● **What you need to do**: Render every line of the entries below as a JSON list of strings, one string per line, with blank lines omitted. Leave the pictures out of your answer.

● **Input rows**:
-- BEGIN --

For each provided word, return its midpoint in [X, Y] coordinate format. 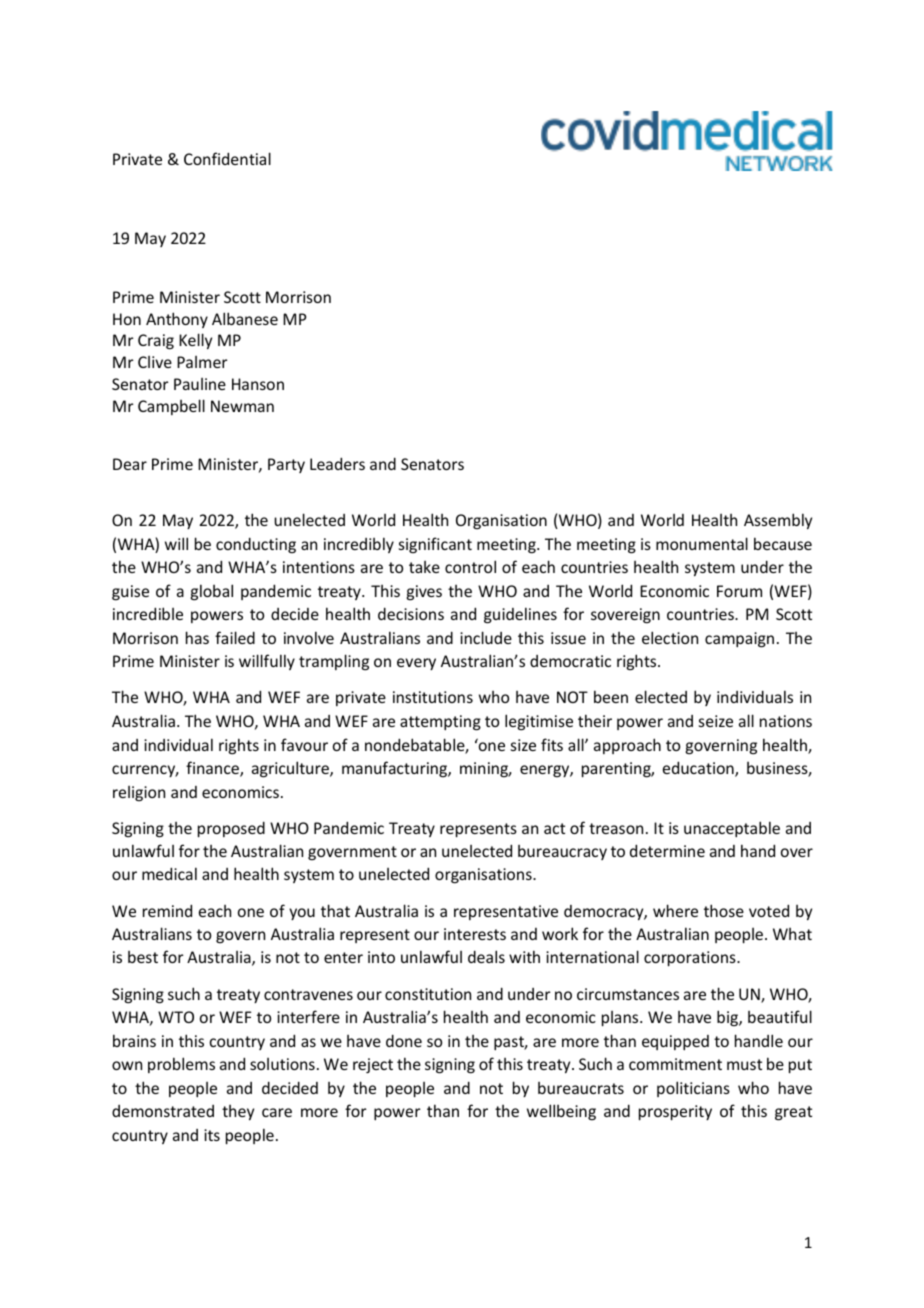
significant [435, 545]
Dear [130, 464]
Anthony [177, 320]
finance [213, 769]
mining [485, 770]
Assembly [778, 521]
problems [181, 1065]
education [699, 769]
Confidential [227, 158]
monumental [702, 543]
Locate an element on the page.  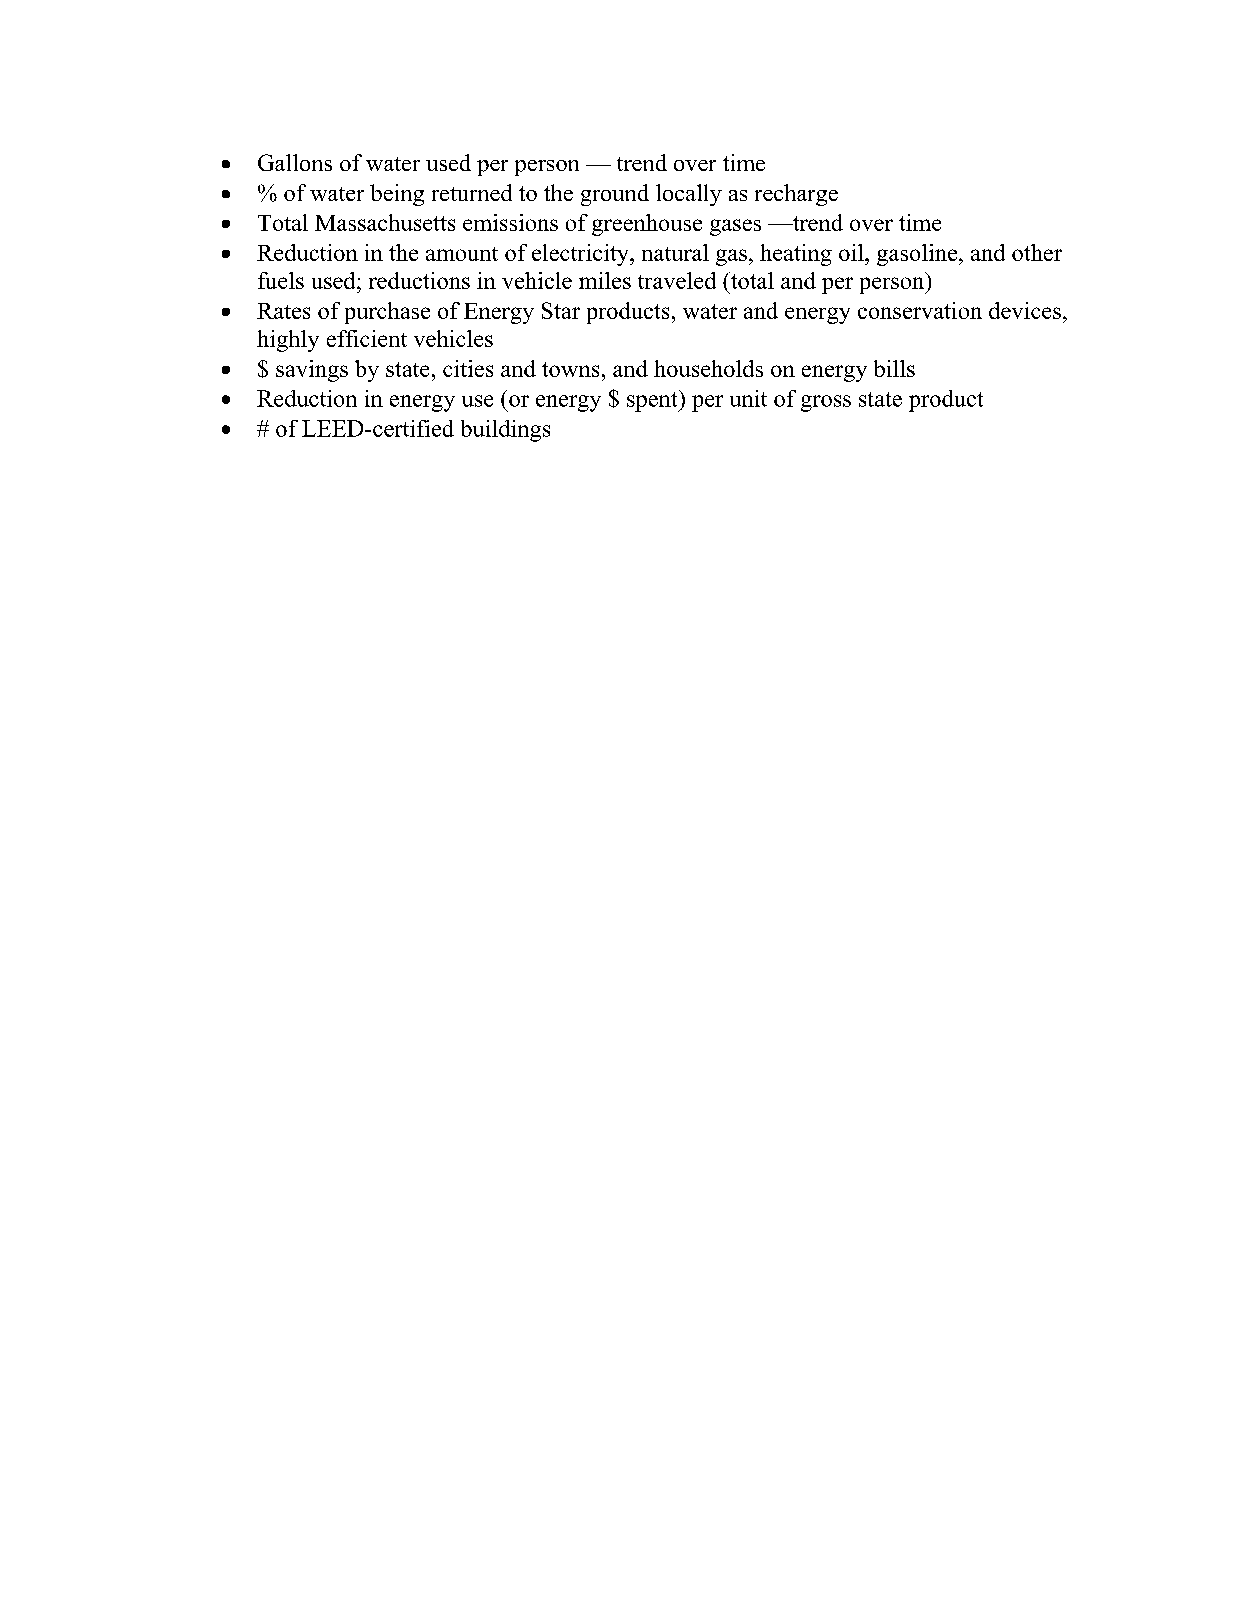
gross is located at coordinates (826, 403).
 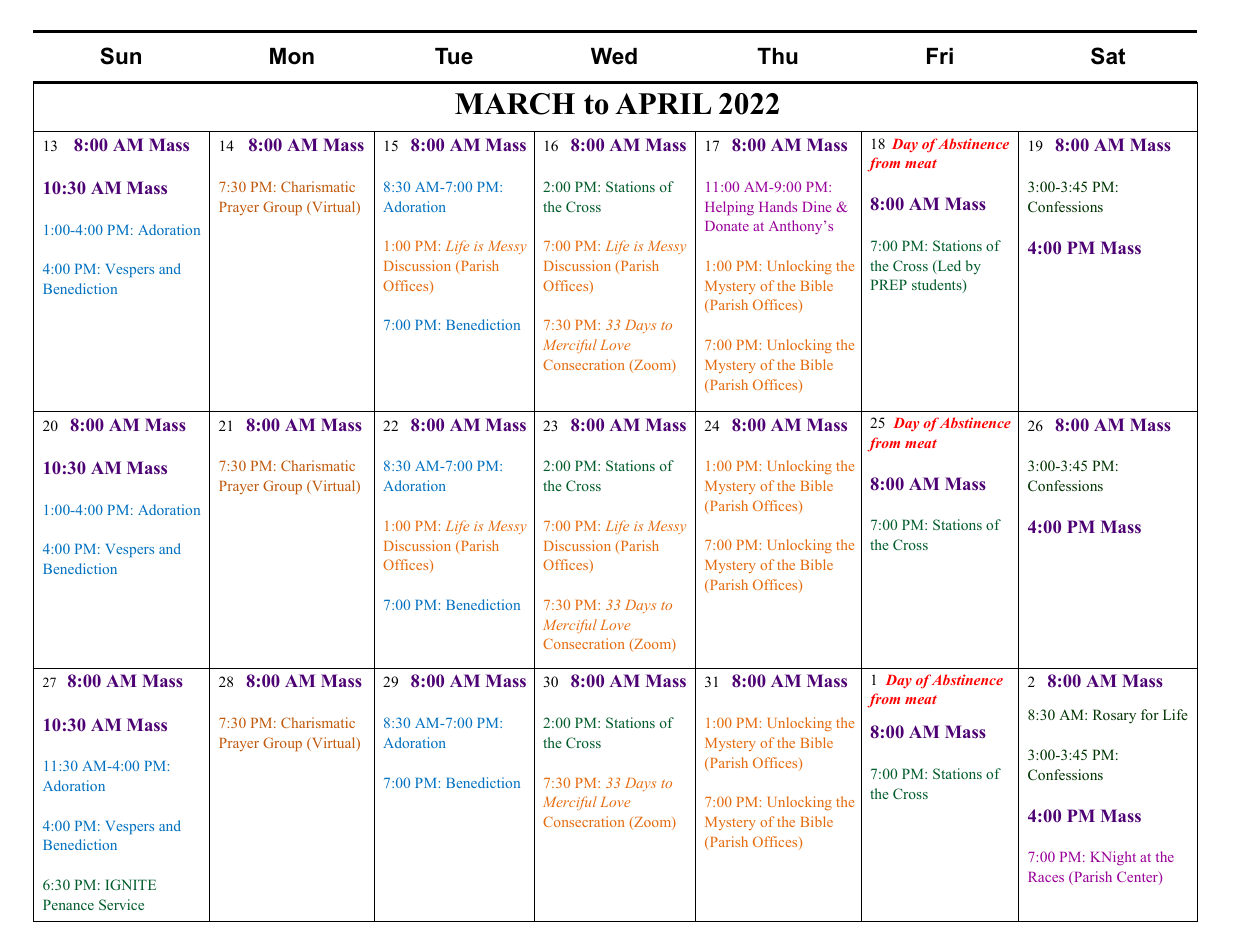 I want to click on Service, so click(x=121, y=904).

-- END --

● **Result of the exercise**:
[
  "For each provided word, return its midpoint in [X, Y] coordinate format. ",
  "significant [435, 545]",
  "Dear [130, 464]",
  "Anthony [177, 320]",
  "finance [213, 769]",
  "mining [485, 770]",
  "Assembly [778, 521]",
  "problems [181, 1065]",
  "education [699, 769]",
  "Confidential [227, 158]",
  "monumental [702, 543]",
  "Locate an element on the page.  ",
  "gross is located at coordinates (826, 403).",
  "  I want to click on Service, so click(x=121, y=904)."
]